Di bawah arahan pelatih yang juga
legenda kesebelasan, Nils Liedholm, Rossi kerap dipasang bersama Hateley dan
Virdis. Baik Hateley maupun Virdis memang cukup produktif dengan torehan
masing-masing delapan dan enam gol pada musim tersebut. Rossi sendiri hanya
mencetak dua gol saja, sebuah torehan yang tentu saja jauh dari kata memuaskan.
Meski demikian, terdapat sebuah
momen yang patut diingat dari Rossi. Kebetulan bagi Milan, momen tersebut
amatlah spesial, yaitu Derby Della Madonnina melawan rival besar lainnya, yaitu
FC Internazionale pada 1 Desember 1985.
Sebelum pertandingan, suporter
Milan mengkritik performa sang penyerang seraya bertanya “Di manakah Rossi yang
menjadi bintang Piala Dunia?” imbas dari kemandulan Rossi di depan gawang lawan
hingga sebelum derby berlangsung.
Namun tak disangka, Rossi yang masih
dipercaya Liedholm, menjawabnya hanya lima menit setelah merumput di laga derby. Setelah bergerak diagonal dari
sayap ke kotak penalti, Rossi menerima umpan tarik di posisi yang bebas. Tanpa
ampun, penyerang kidal ini menjebol gawang Walter Zenga untuk membawa Milan
unggul 1-0.
Inter memberi perlawanan sengit,
hingga berhasil membalikkan kedudukan melalui Alessandro Altobelli dan Liam
Brady. Namun ketika laga menyisakan satu menit, Rossi berhasil menyamakan
kedudukan lewat gol yang mengingatkan publik pada gol ketiganya ke gawang
Brasil di Piala Dunia 1982.
Sebuah clearance yang kurang sempurna dari bek Inter membuat bola jatuh di
kaki gelandang Milan, Agustino Di Bartelomei.

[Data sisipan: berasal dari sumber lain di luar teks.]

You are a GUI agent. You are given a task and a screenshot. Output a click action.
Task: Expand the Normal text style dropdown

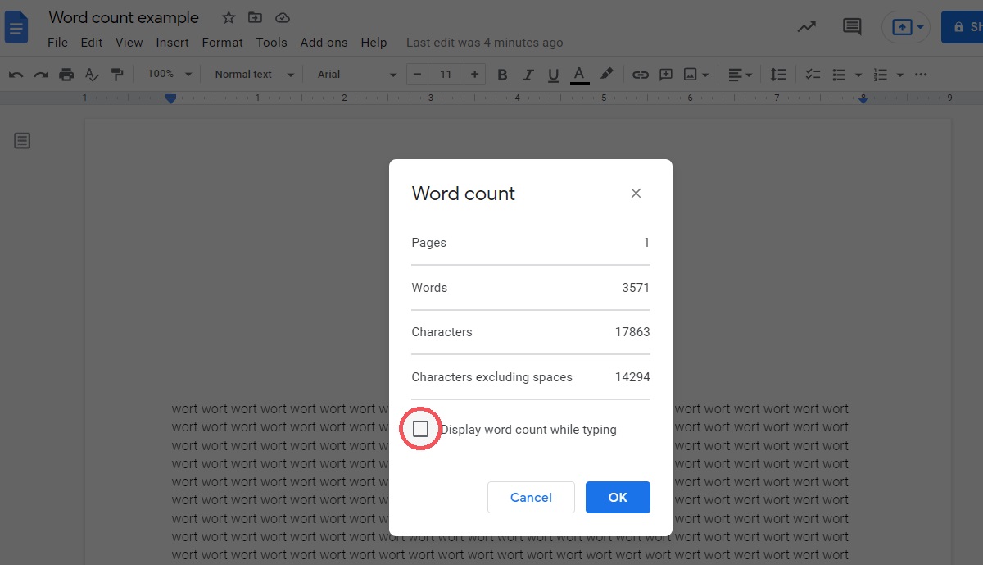(254, 75)
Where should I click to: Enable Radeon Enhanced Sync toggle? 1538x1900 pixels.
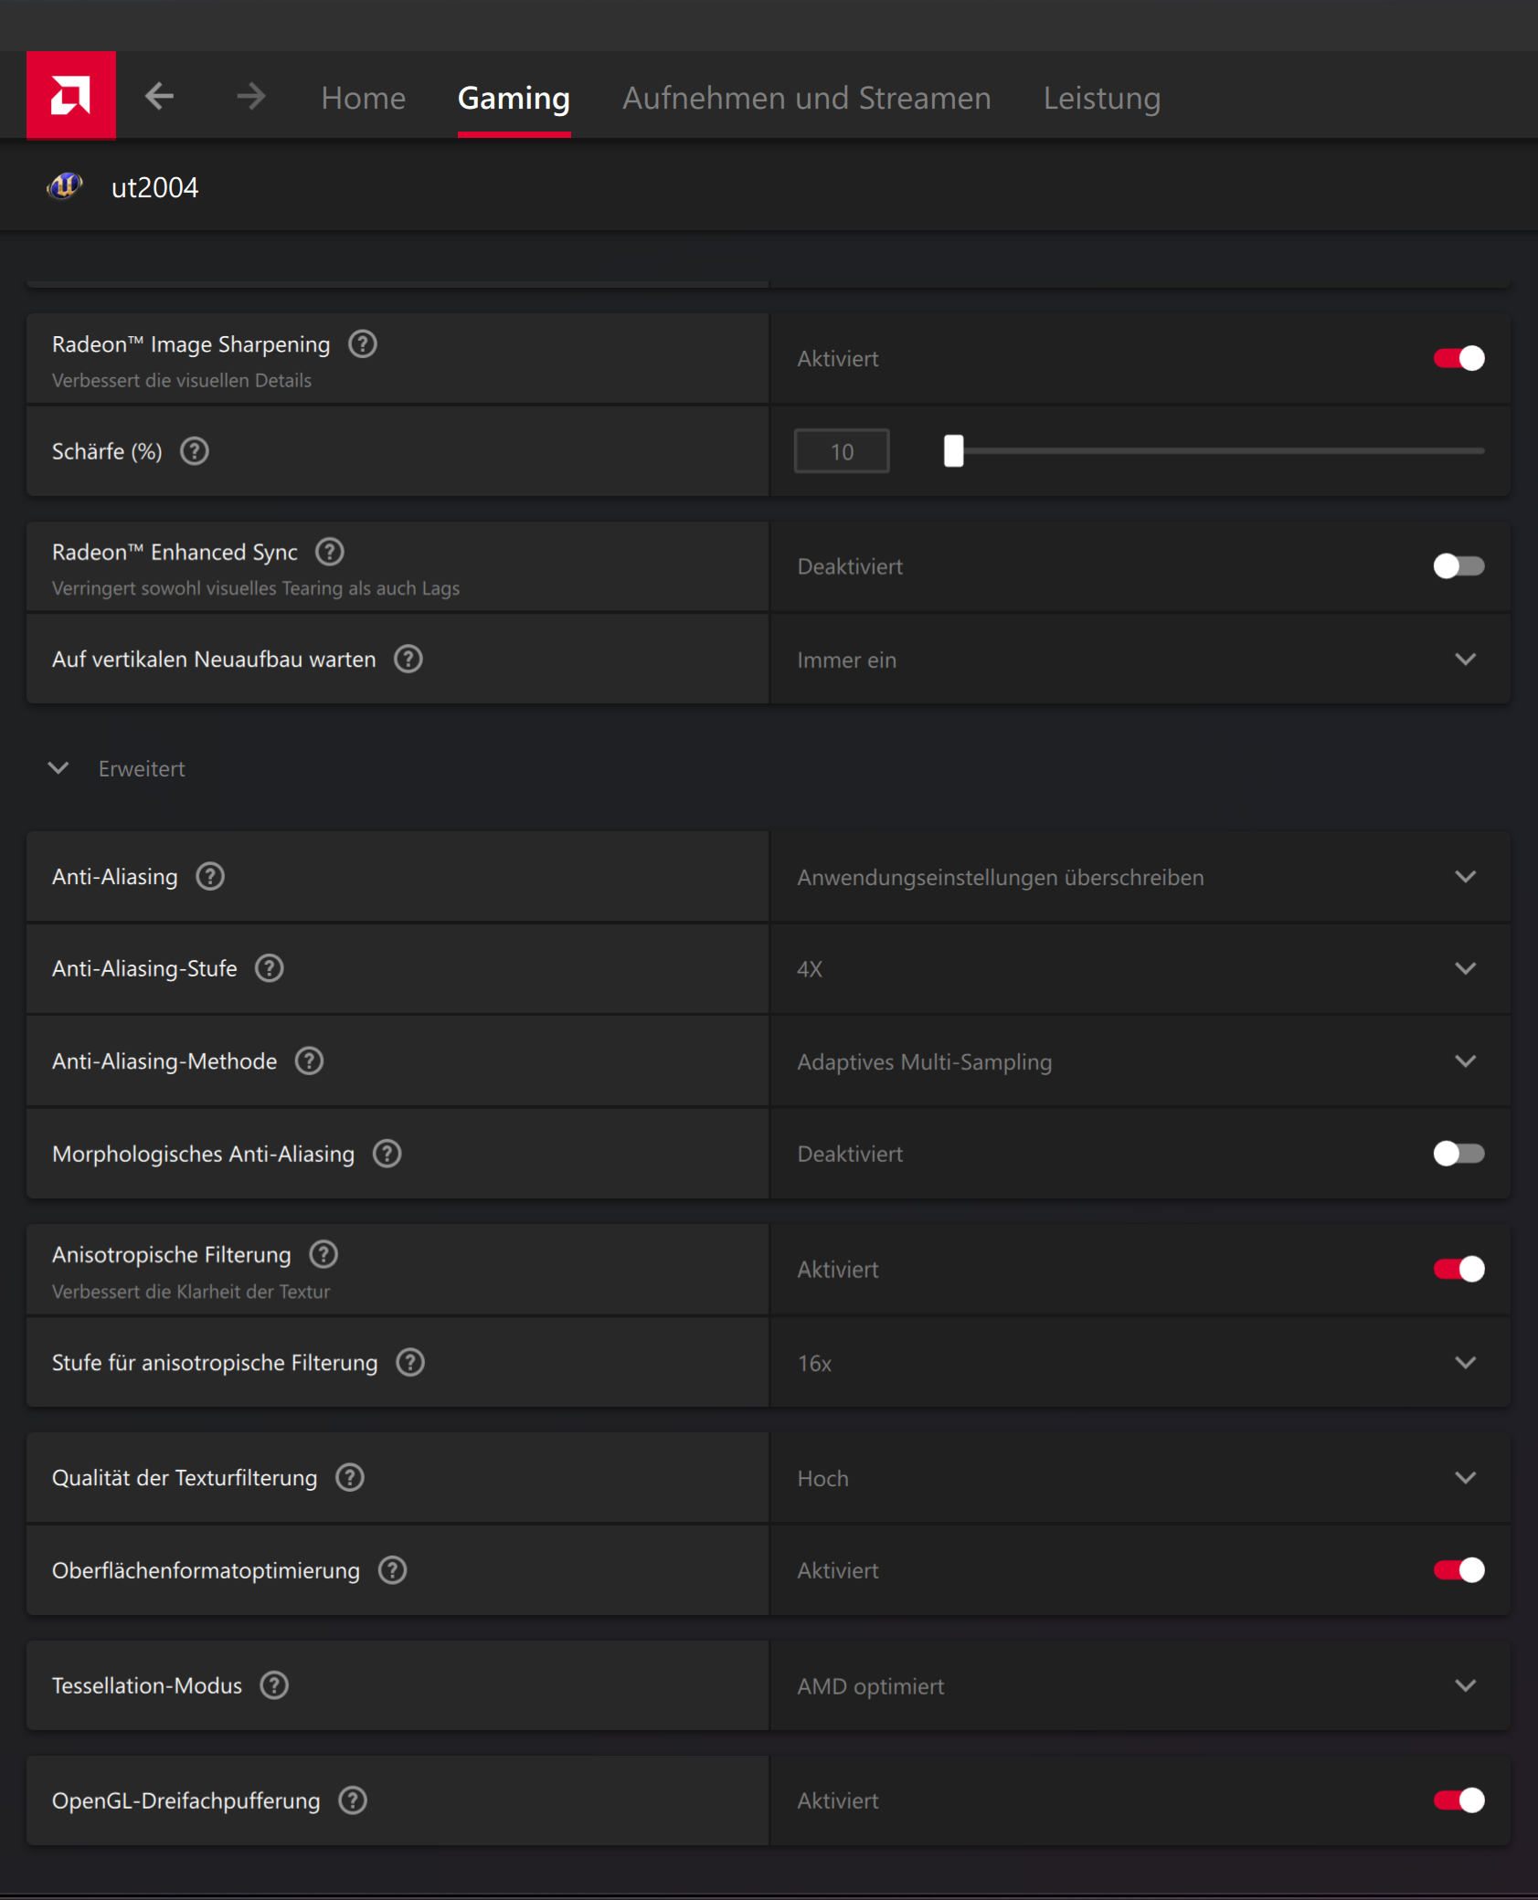pos(1458,566)
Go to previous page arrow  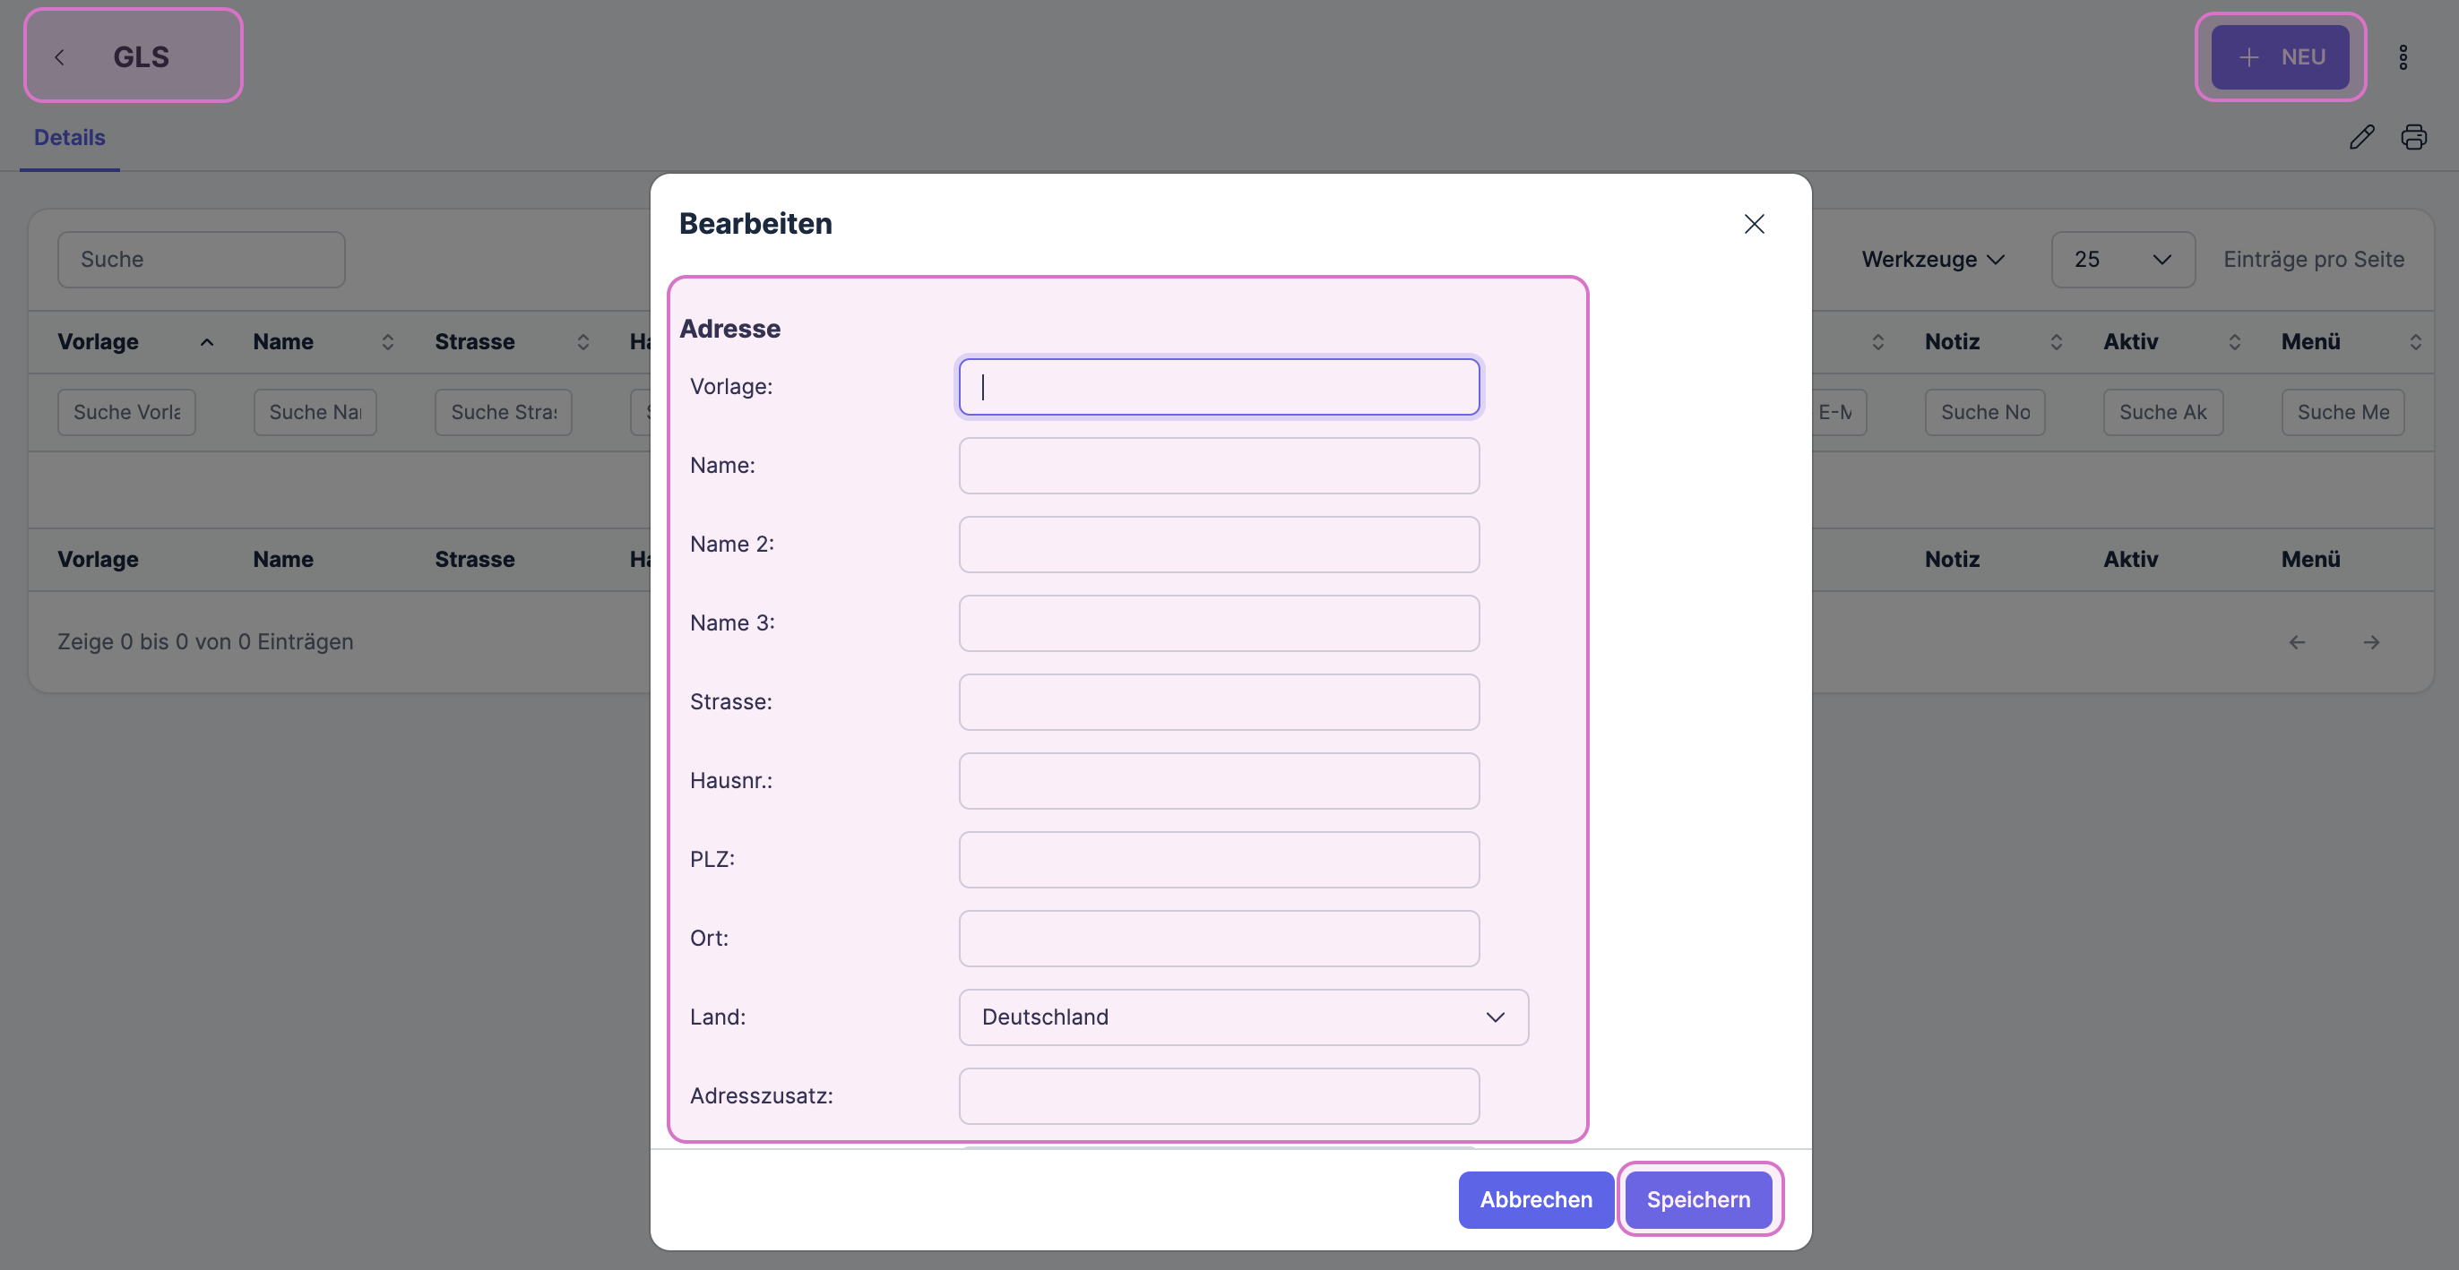2297,642
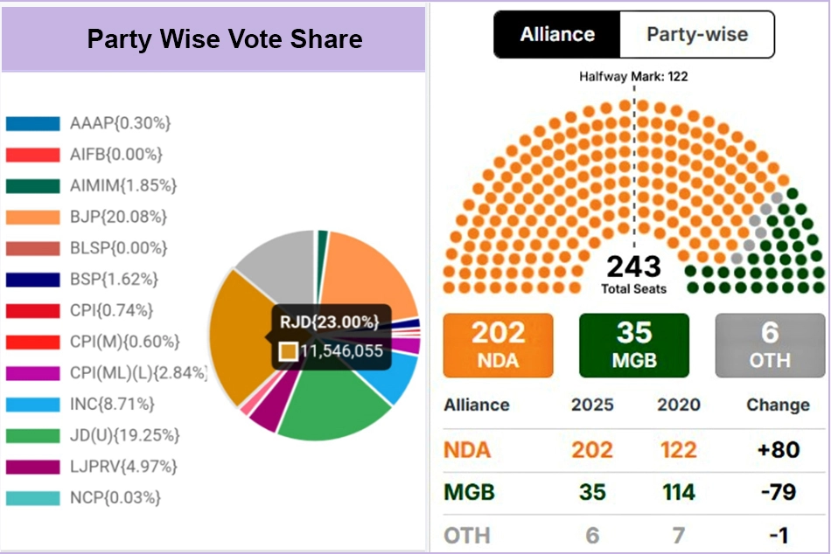
Task: Click the OTH 6 alliance card
Action: tap(770, 344)
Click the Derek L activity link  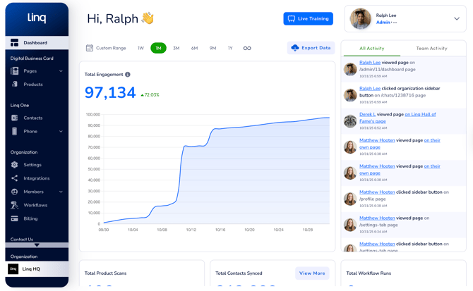(x=367, y=114)
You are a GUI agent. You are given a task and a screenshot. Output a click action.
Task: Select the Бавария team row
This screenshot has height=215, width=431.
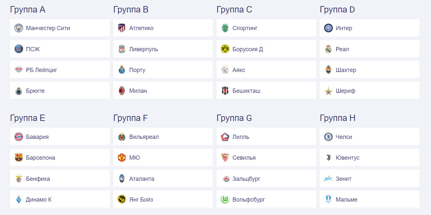pos(60,137)
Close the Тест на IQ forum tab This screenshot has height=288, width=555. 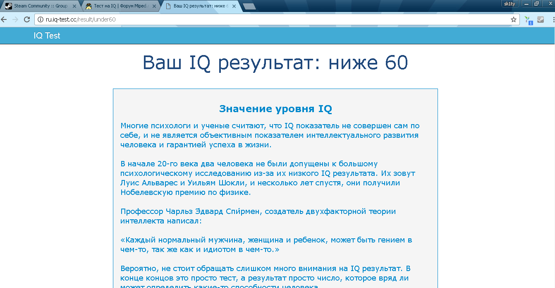pos(154,6)
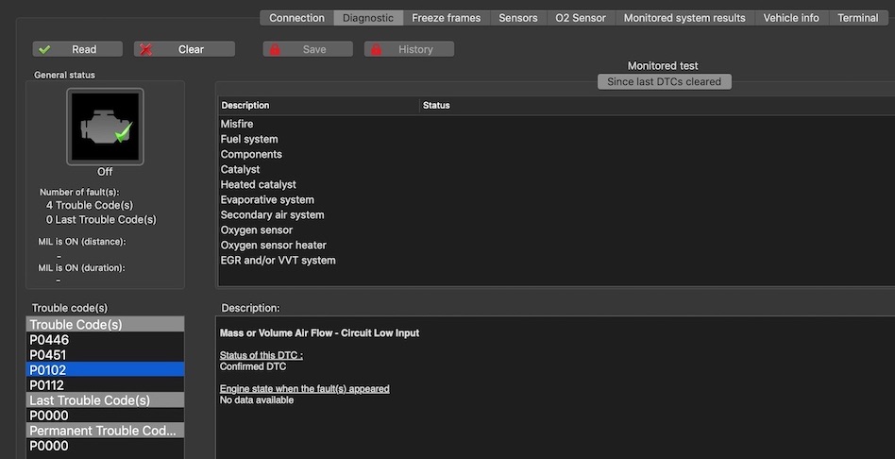
Task: Click the engine status icon
Action: 105,127
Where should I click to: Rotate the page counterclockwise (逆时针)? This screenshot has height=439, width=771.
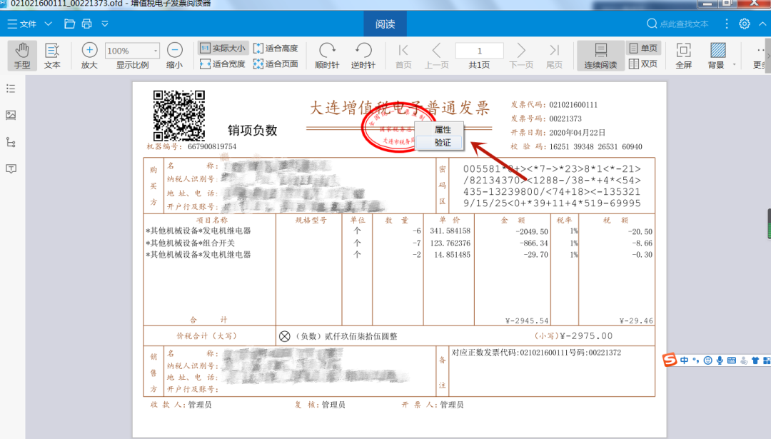(x=363, y=55)
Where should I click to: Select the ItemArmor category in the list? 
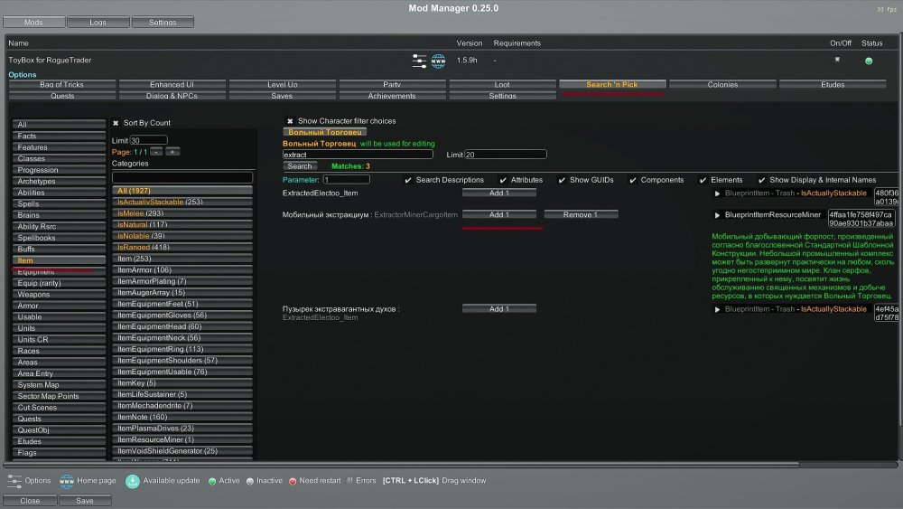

Tendangan keras Di Bartelomei
mengarah kepada Rossi, yang berdiri membelakangi gawang. Bukannya menghindari
bola, Rossi malah mengontrolnya lalu berbalik badan kemudian menembak. Gol yang
“sangat Rossi” tercipta, dan Milan berhasil selamat dari kekalahan.
Ironisnya, dua gol tersebut
menjadi yang pertama sekaligus yang terakhir dipersembahkan Rossi untuk Milan,
karena hingga akhir musim, penyerang yang pernah tersangkut skandal ini tidak
kunjung menambah rekening golnya dan Milan menempati posisi ke-7. Pada akhir
musim, Rossi hijrah ke Verona untuk menutup karir sepakbolanya.
Satu hal lagi yang lebih ironis,
sepeninggal Rossi, datanglah seorang pengusaha bernama Silvio Berlusconi yang
membeli Milan. Dan seperti diketahui, kedatangan Berlusconi mengawali sebuah era
baru bagi kesebelasan ini. Memang amat disayangkan jika pemain dengan reputasi
setinggi Rossi gagal menjadi bagian dari kesuksesan Milan di bawah rezim
Berlusconi.
Namun demikian, Rossi yang kini
menjadi salah satu pundit sepakbola Italia masih menyebut-nyebut nama dari
mantan klubnya ini. Misalnya saat bursa transfer musim panas ini resmi ditutup,
Rossi menyebut Milan tidak memiliki ambisi untuk memenangi scudetto. Komentar ini diberikan menyusul kegagalan Milan
mendatangkan pemain berkualitas untuk membenahi lini tengah. Sebuah kisah yang
telah tertulis, bagaimanapun baik dan buruknya, entah singkat atau lama, tetaplah
tidak bisa terhapus.
Satu setengah dekade kemudian,
kisah Rossi ini diikuti oleh seorang penyerang bernama Gianni Comandini.
Penyerang kelahiran 1977 ini bermain di Milan pada musim 2000-2001. Seperti
halnya Rossi, Comandini juga sempat bermain di Vicenza. Kedatangannya ke Milan
disambut dengan harapan tinggi seperti Rossi, karena musim sebelumnya,
Commandini berhasil mencetak 20 gol dari 34 pertandingannya di ajang Seri B.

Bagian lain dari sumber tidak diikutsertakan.